Return the entries word for word, starting at the line that contains "Task: Click the メールアドレス input field" and continuing through the last of the entries. Leave the pictures out of your answer.

* START Exercise input *

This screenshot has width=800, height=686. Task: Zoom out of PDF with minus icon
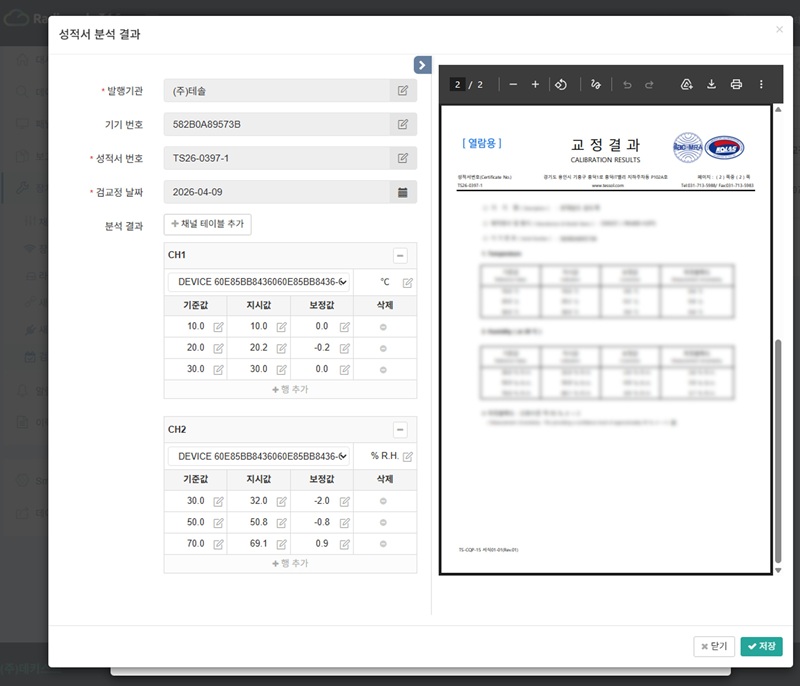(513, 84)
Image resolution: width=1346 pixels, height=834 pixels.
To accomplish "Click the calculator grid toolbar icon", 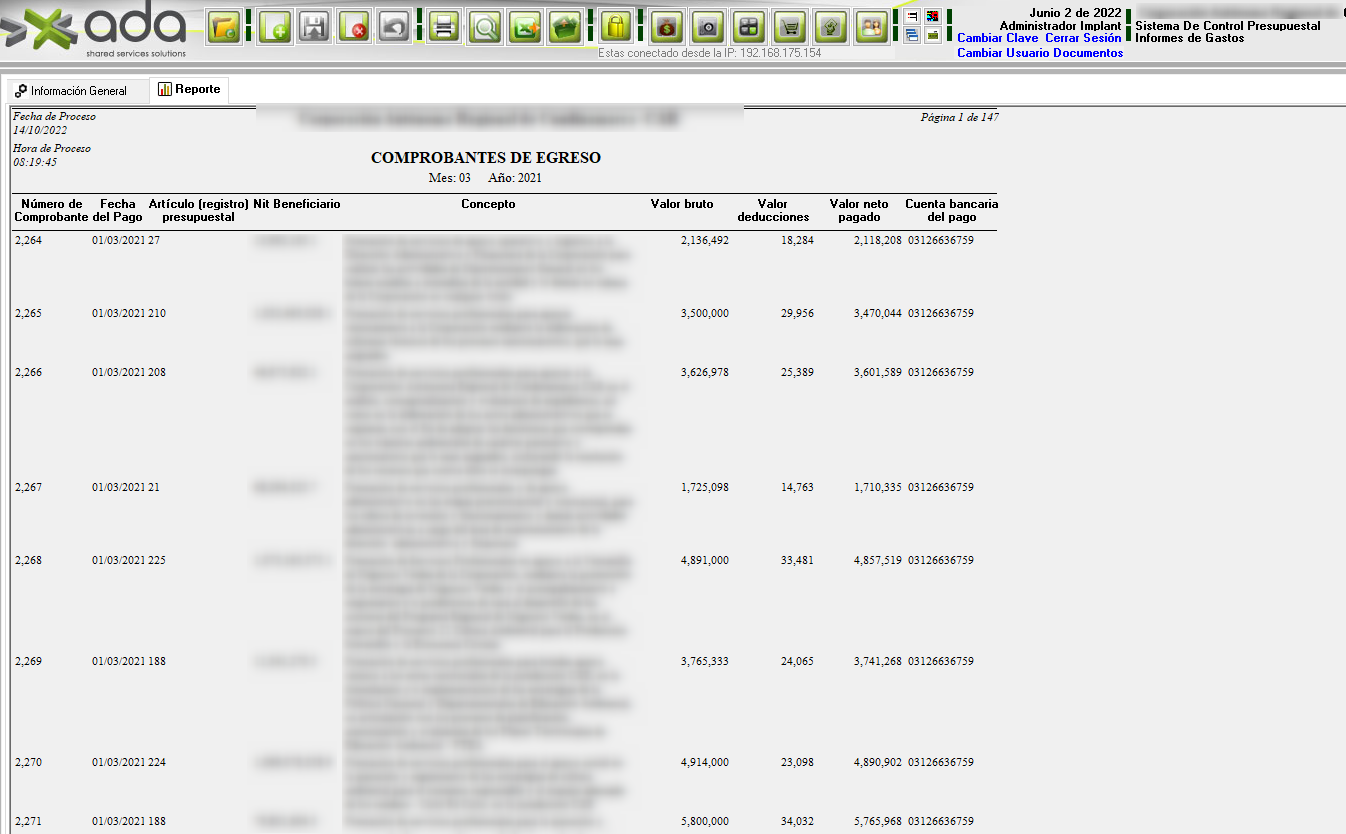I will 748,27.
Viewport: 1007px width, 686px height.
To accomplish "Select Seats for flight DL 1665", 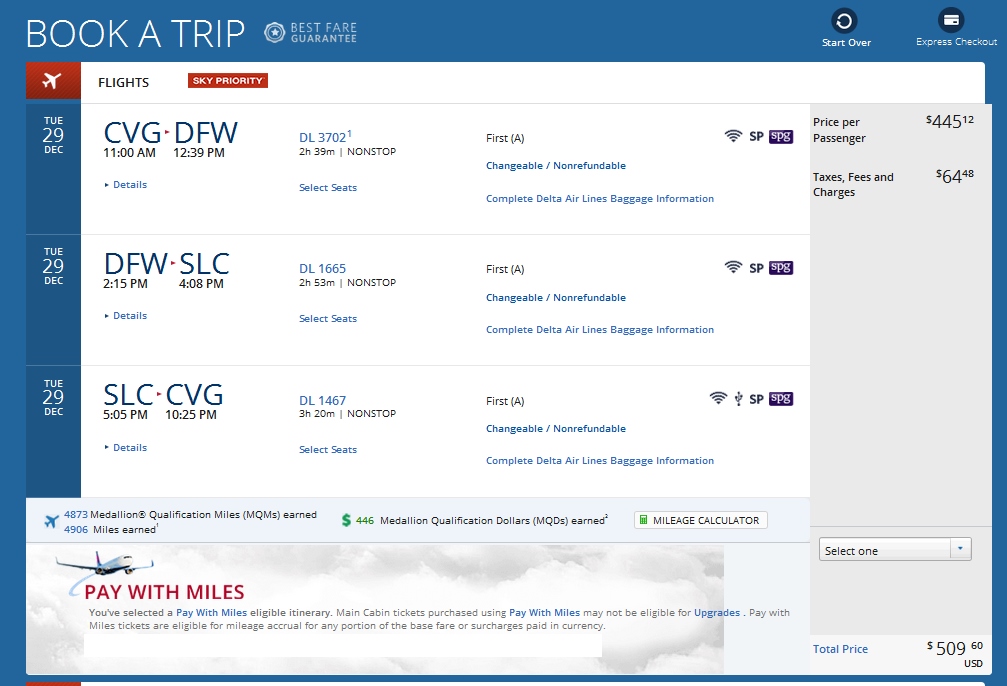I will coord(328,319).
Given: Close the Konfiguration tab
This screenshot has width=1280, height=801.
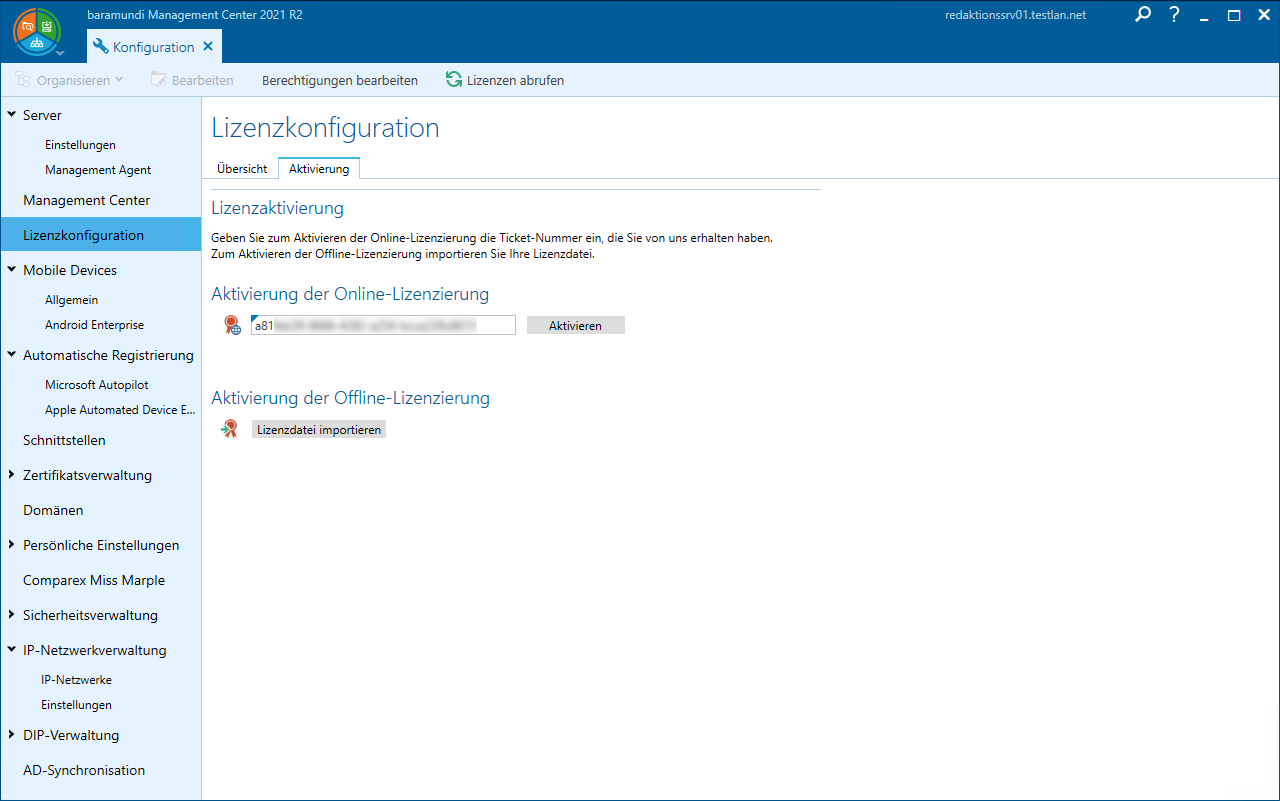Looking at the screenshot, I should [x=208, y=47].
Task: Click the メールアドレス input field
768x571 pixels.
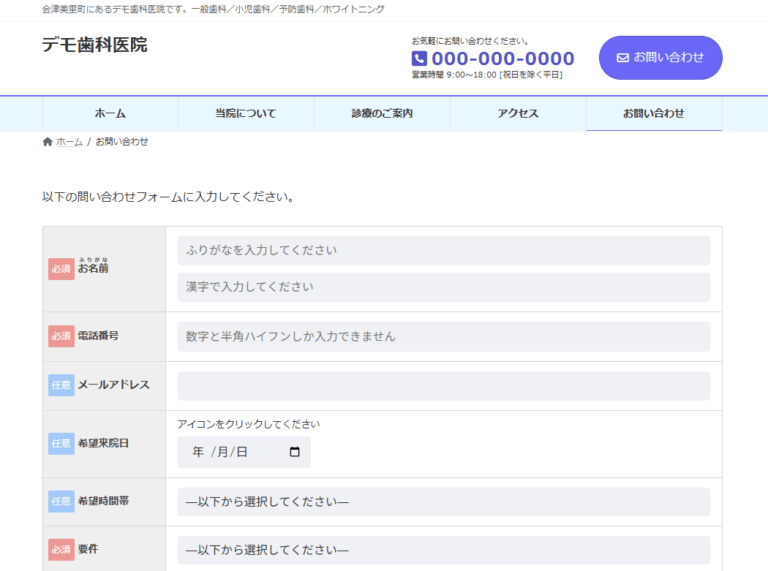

* END Exercise input *

Result of the exercise:
Task: Click the メールアドレス input field
768x571 pixels.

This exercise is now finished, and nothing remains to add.